Here are some of the key benefits of Laravel Collections:
- Fluent Syntax: Collections leverage PHP's powerful closures to enable a fluent and readable syntax. This allows you to chain methods together, leading to code that looks very neat and organized.
- Advanced Operations: Collections provide a plethora of methods for filtering, mapping, reducing, sorting, and aggregating data. Say bye to millions of foreach loops in your codebase.
- Lazy Loading: Collections are "lazy", meaning they only perform the requested operation when needed. This lazy evaluation minimizes memory usage and improves performance, especially when dealing with large datasets.
- Highly Extensible: Laravel Collections are highly extensible, and developers can create custom methods to fit their specific needs. This flexibility encourages code reusability and maintainability.

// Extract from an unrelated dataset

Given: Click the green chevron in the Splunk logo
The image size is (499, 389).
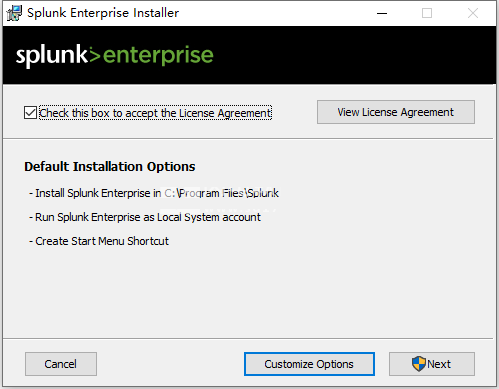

It's time to get to the juicy part. Let's walk through some example code snippets to see the collection's magic in action.
Transform An Array Into A Collection
Using the collect helper, an array can be converted into a collection. Easy peasy!
// Empty collection
$collection = collect();
//collection from array
$array_converted_to_collection = collect([1,2,3,4,5]);
//Collection from the use \Illuminate\Support\Collection class
$collection_initialised_from_class = new Collection([1,2,4,6]);
Transform A Collection Back To An Array
You may need to convert a collection back to an array in some instances. I had to do something similar in a project sometime back. Pretty straightforward too.

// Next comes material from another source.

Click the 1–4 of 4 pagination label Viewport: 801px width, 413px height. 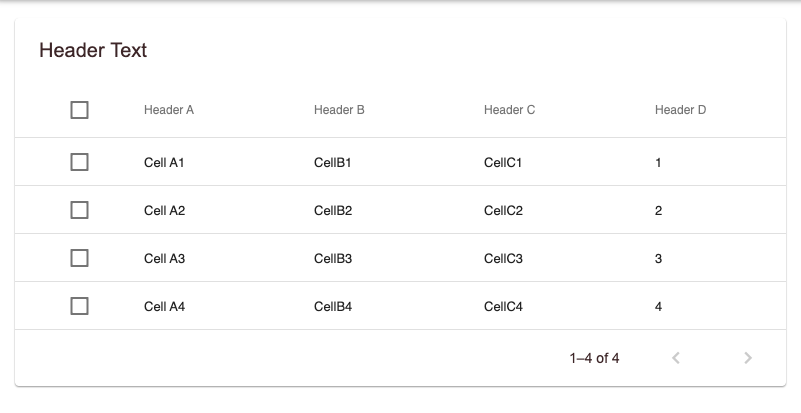[x=594, y=358]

//convert collection to array
$collection = collect(["hello", "world"]);
$collection_back_to_array = $collection->toArray();
Collections Work With Foreach Loops But It's Beautiful To Use each instead
/**Looping through collections with foreach */
$fruits_collection = collect(["apples","bananas","oranges"]);
foreach($fruits_collection as $fruit){
echo "We love {$fruit}";
}
//doing it the romantic way with ->each
$fruits_collection->each(function($value, $key){
echo $value;
})
Need To Merge Collections Together?
You can also conveniently merge two collections together in perfect harmony.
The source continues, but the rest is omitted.